* [PATCH/RFC v1 0/1] Buffer sync for non cache-coherent architectures
@ 2010-01-19 15:28 Pawel Osciak
2010-01-19 15:28 ` [PATCH v1 1/1] V4L: Add sync before a hardware operation to videobuf Pawel Osciak
0 siblings, 1 reply; 3+ messages in thread
From: Pawel Osciak @ 2010-01-19 15:28 UTC (permalink / raw)
To: linux-media; +Cc: p.osciak, m.szyprowski, kyungmin.park
Hello,
this is the initial patch for buffer data synchronization for architectures
with non-coherent cache.
=====================
Rationale
=====================
Architectures with non-coherent CPU cache (e.g. ARM) require a sync both before
and after a hardware operation. Until now, videobuf could work properly for
cache-coherent memory areas only, which for ARM actually means no cache at all.
This is not only reduces functionality, but hinders performance.
We would like to add support for video buffers present in CPU-cached areas as
well, which is especially important for OUTPUT buffers, but valid for CAPTURE
buffers as well (see DMA_FROM_DEVICE below).
We have isolated 4 different types of sync operations.

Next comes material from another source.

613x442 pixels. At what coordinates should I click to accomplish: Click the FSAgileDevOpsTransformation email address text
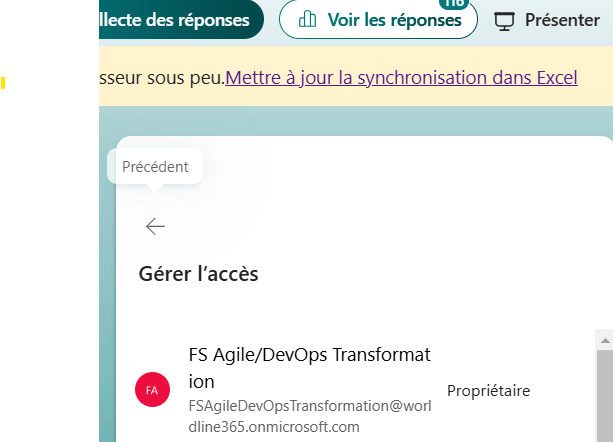pyautogui.click(x=309, y=416)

Three of them are the
ones defined in pci.h and dma-mapping.h (enum dma_data_direction):
- DMA_FROM_DEVICE - the buffer is to be used as a destination buffer, the
data contained within before the operation is unimportant.

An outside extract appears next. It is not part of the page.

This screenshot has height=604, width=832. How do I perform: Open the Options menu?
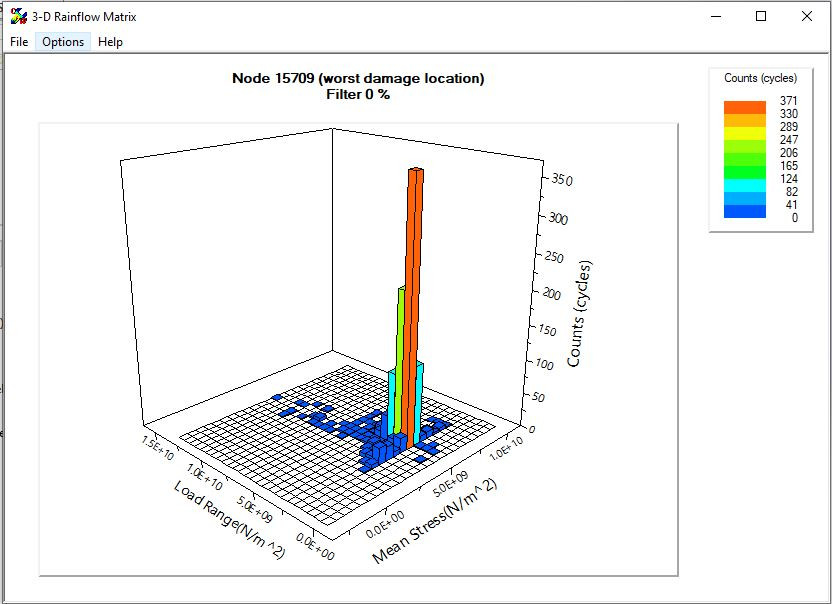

Although the data in memory is not important, we have to prevent a possible
future writeback to it resulting in an accidental overwrite of contents
produced by hardware after an operation. This requires cache invalidation
before the operation.
- DMA_TO_DEVICE - the data in buffer has been touched by (prepared using)

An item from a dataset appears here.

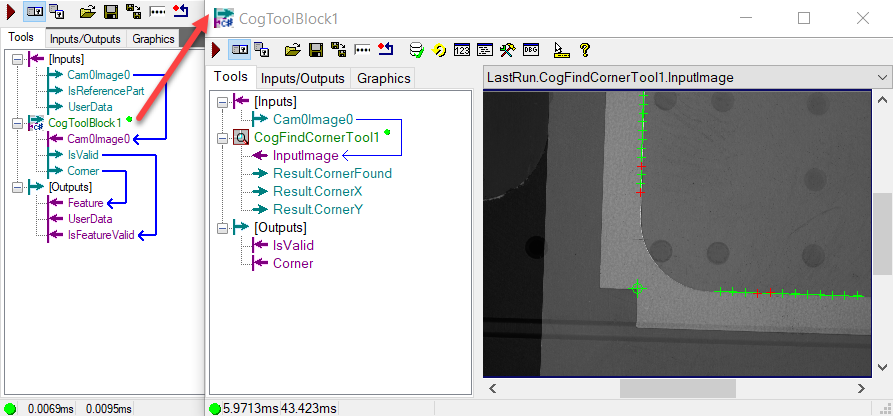This screenshot has height=416, width=893.
Task: Open the hammer and wrench tools icon
Action: click(x=507, y=50)
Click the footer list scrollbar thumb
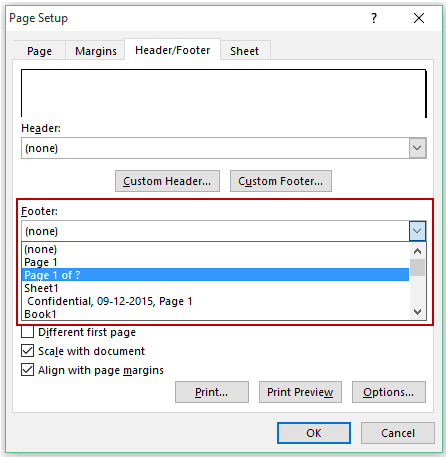The width and height of the screenshot is (446, 457). point(417,268)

the CPU and will be used as valid source for an operation. This data
may still be in cache but not yet in memory. This requires a writeback.
- DMA_BIDIRECTIONAL - the buffer will be used as both source and destination.
This requires both writeback and cache invalidation.
There is one more operation we are considering, although not really
cache-related:
- FINISH - the operation is finished and the data in buffer (put there by
hardware) will be used further.
Operations required here may include:
* Making the memory pages involved in the operation dirty.
* Copying data back from a bounce buffer.
They are not strictly cache-related, but valid from the point of view
of our proposed approach.
>From the point of view of the videobuf framework, the following scenarios can be
isolated, depending on when the sync has been called and current buffer type:
- before hardware operation
- OUTPUT: DMA_TO_DEVICE
- CAPTURE: DMA_FROM_DEVICE
- after hardware operation
- OUTPUT: nothing
- CAPTURE: FINISH
DMA_BIDIRECTIONAL would take place for OUTPUT+CAPTURE buffers, which are not
(yet?) used in videobuf.
=====================
sync() in videobuf
=====================
videobuf includes a sync operation, declared in struct videobuf_qtype_ops,
which can be implemented by each memory type-specific module. It is used for
different purposes than cache management though, namely for operations like
copying data back from bounce buffers after an operation.
Only videobuf-dma-sg does anything in its sync currently.
Operations required to be done before hardware operation is started are
currently performed in iolock(), but it is not usable for cache coherency
management. The reason for this is that iolock() is intended to be run once
per buffer, not once per each hardware operation. Cache coherency operations
have to be performed before every operation though, also on previously
iolock()ed buffers.
We believe that the existing videobuf sync() operation can be extended for cache
management. This requires adding sync() calls before each hardware operation
as well. It is left to the callee to determine the kind of sync requested,
taking into account the guidelines below.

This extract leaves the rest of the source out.